Part of the “fun” of spending an entire month watching some of the worst movies ever made is seeing things that have been on my to-do list for years. Like, sure, I’ve seen Birdemic: Shock and Terror several times and The Room close to 30 times (fuck you, only God can judge me), but what about all those movies that I couldn’t bring myself to inflict on my friends? So despite all the garbage I’ve watched in my life, Battlefield Earth: A Saga of the Year 3000 had slipped me by. But now’s my chance to remedy this mistake! Lucky me!
The story is aliens have taken over Earth and the plucky humans rise up and take their planet back. Yawn. To get more technical, a thousand years ago the Psyclos invaded and decimated the human race, killing most, enslaving some, and leaving the rest to hide out in irradiated zones where the Psyclos can’t go. Our sexy caveman protagonist Jonnie–known as Jonnie Goodboy Tyler in the book, a name marginally better than Billy Herosjourney Protagonist–is named 45 minutes in and has a fighting spirit that ends with him leading the rebellion. He gets the girl, loses a few allies when they heroically sacrifice themselves, and it all just feels so… overdone. I’ve seen this plot a hundred times. What this movie has that others don’t is an excess of Dutch angles–that’s the filming technique where the camera is tilted slightly, generally indicating that something is wrong, usually associated with madness or other psychological problems. But so much of this movie is Dutch angles that the effect loses all meaning. The whole movie has no meaning!

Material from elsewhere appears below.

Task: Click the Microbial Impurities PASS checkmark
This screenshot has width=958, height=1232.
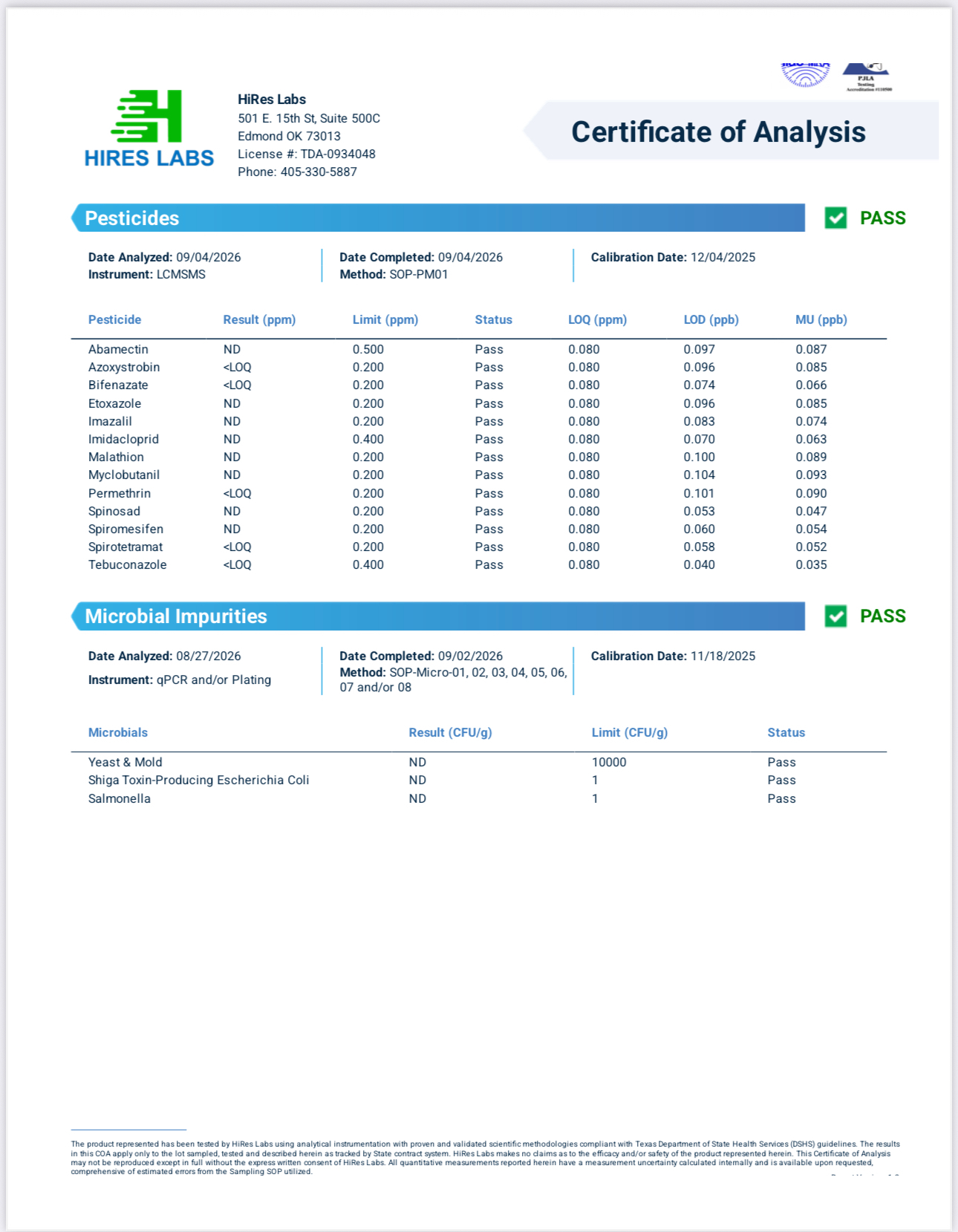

Ignoring that the humans have been living in irradiated zones for a thousand years, ignoring why those areas are irradiated, ignoring that the humans go from cavemen to flying fighter jets in less than two weeks, and ignoring that all this technology the humans fight back with would’ve degraded into rust after a millennium, Terl (Mr. John Travolta) and his plan are the second dumbest things in the entire movie. He takes the most rebellious human he can find and teaches him the Psychlo language, but also a bunch of advanced concepts like geometry and molecular biology unintentionally. He also allows Jonnie to learn about human history (which raises the question that since his tribe was using cave paintings, how does he know how to read English?). He then teaches Jonnie how to fly a Psyclo ship and drops a bunch of humans at a gold mine, completely unsupervised. Sure, Terl says he’s watching, but he never notices when Jonnie takes the ship and flies to Ft. Knox or any other place. Terl created the destroyer of his entire race! But the Psyclos as a whole are the dumbest for laying the groundwork during their occupation of Earth that Terl’s bad decisions were built on. They’ve been in control for a thousand years but learned absolutely nothing about humans? Fuck, Terl and Ker (Forest Whitaker) at one point argue whether humans can fly or not! Gold is incredibly valuable, but they didn’t search for our gold reserves? They never noticed gold jewelry or other objects and investigated further? And the Psyclos have only one base on the entire planet, and it’s in a giant greenhouse? Dumb dumb dumb dumb dumb. Fucking hell you guys are bad at your job.
But now for the real question: is this Scientology propaganda? No, not really. But the source material is a different answer. In the novel–which, by the way, continued the story with Jonnie negotiating with alien bankers over financial control of Earth–we learn more about the Psyclos’ ruling class–the Catrists–and how they control their entire race through cruelty and brain implants. Hm… Psyclo… Catrists… Oh, right! L. Ron Hubbard viewed psychiatrists as “an antisocial enemy of the people,” possibly because of his own mental illness! What a very weird and petty swipe at the whole of psychology. What a weird and pointless movie.